Au niveau européen, le paquet économie circulaire intègre la notion d’éco-conception et prévoit l’application de passeports environnementaux pour les produits, et la taxonomie introduit le sujet de l’économie circulaire comme l’un des six objectifs environnementaux fondamentaux. Du point de vue de la taxonomie, l’économie circulaire consiste notamment à dessiner le bâtiment pour en favoriser la circularité, c’est-à-dire à intégrer dans la réflexion les notions d’économie des ressources, mais aussi d’adaptabilité, de flexibilité et de démontabilité des bâtiments. Cela implique de concevoir les bâtiments de sorte à éviter la consommation de matière en amont, et de réutiliser / recycler la matière utilisée.

Sur quels leviers la construction peut-elle s’appuyer ?

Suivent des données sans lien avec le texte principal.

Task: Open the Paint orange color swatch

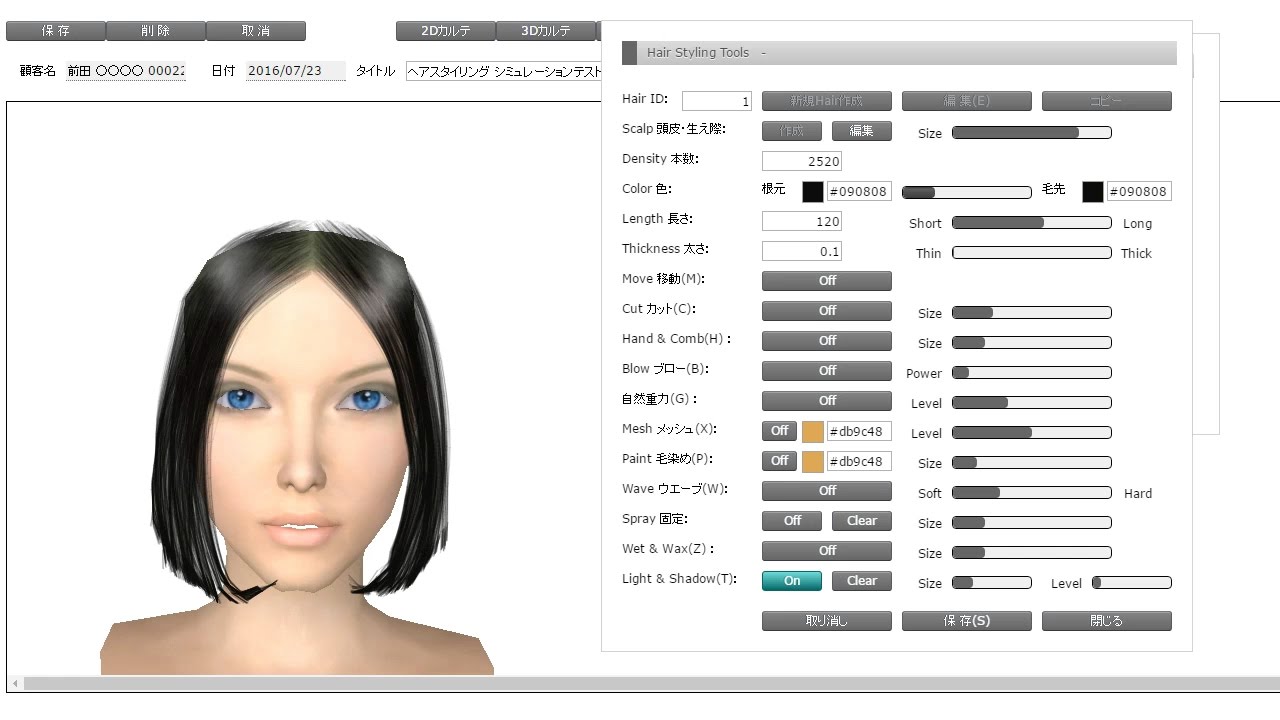Action: pos(812,461)
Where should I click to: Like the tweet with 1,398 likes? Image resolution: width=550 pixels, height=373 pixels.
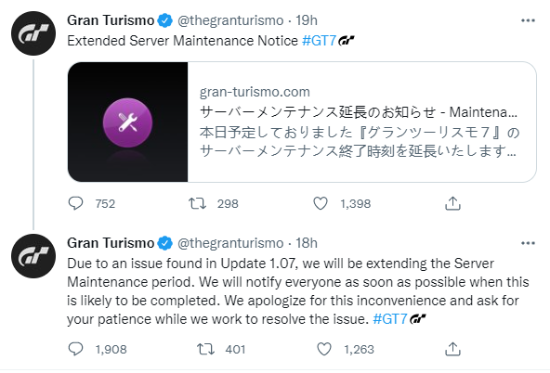[x=320, y=203]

PV : La réutilisation de l’existant est un point central, pas seulement la réutilisation d’éléments (portes, revêtements de sol, etc.), mais celle du produit final qu’est le bâtiment et il y a une différence fondamentale entre réemploi in situ dans la rénovation et réemploi dans le neuf d’éléments qui proviennent d’ailleurs.

Le Booster du réemploi estime qu’on peut gagner 20 à 50 kg de CO2 / m2 en faisant appel au réemploi dans le résidentiel (soit 5 % de l’empreinte carbone liée aux produits de construction), et 60 à 100 kg dans le tertiaire (soit 10 % de l’empreinte carbone).

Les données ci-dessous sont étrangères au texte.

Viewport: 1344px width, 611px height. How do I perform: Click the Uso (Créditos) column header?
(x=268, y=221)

Quelles sont les conditions au déploiement des principes de l’économie circulaire dans la construction ?

PV : C’est une question de compétences, à tous les niveaux de la chaîne de valeur, à commencer par le diagnostic de l’existant quant à son potentiel de réemploi. La data est le nerf de la guerre : si on ne sait pas ce qu’on a entre les mains, il est difficile d’agir.

En amont de la chaîne de valeur, il s’agit, pour les industriels, d’être en capacité de produire des matériaux qui pourront être déconstruits correctement.

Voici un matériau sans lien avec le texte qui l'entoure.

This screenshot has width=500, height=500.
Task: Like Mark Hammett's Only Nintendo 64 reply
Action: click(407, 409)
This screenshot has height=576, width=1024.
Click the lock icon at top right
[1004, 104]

Vient ensuite la conception, dont la circularité doit être un axe de fond. Il faut penser le bâtiment autour de cette contrainte, et non le dessiner puis chercher les éléments disponibles en réemploi pour répondre à ce qui a été imaginé a priori. Cela implique de prévoir une enveloppe financière pour les diagnostics, une potentielle assistance à maîtrise d’ouvrage et une maîtrise d’œuvre qui sache utiliser le réemploi et accepte de construire avec l’existant.

Des compétences en déconstruction sélective sont également nécessaires.

L’assurabilité est une question cruciale : réutiliser une porte coupe-feu s’avère plus complexe que réutiliser une porte non coupe-feu. Les compagnies doivent accepter d’assurer des matériaux de réemploi et y trouver leur équilibre économique.

Le cadre incitatif a son importance. Il faut passer du prisme « efficacité énergétique » qui implique de déconstruire pour remplacer par du neuf, plus performant, pour rentrer dans le cadre d’éligibilité fiscale, à une vision « carbone / préservation des ressources ».

Le dernier point est d’organiser la filière : créer des réseaux à l’échelle locale, mettre à disposition les produits, partager des compétences, etc. Le foncier peut constituer un verrou. Pour faire du réemploi à grande échelle, il faut stocker – et éventuellement reconditionner - les éléments entre le chantier où on les déconstruit et celui où on les met en œuvre. Les filières locales peuvent aider. En France, récemment, elles sont nombreuses à émerger : à Avignon, c’est une plateforme numérique de mutualisation de matériel et de main d’œuvre qui a été créée et à Bordeaux et Montpellier, des plateformes de stockage et de reconditionnement.

In fine, assurer les bonnes conditions sur l’ensemble de ces axes (émergence d’une filière organisée, pratiques partagées et cadre incitatif) permettra de trouver une équation économique favorable au réemploi.

CS : Le suivi des impacts est une condition nécessaire à la création d’une filière robuste et il faut, pour comptabiliser les émissions, une méthodologie transparente et des indicateurs qui prennent en compte l’ensemble du cycle de vie du bâtiment.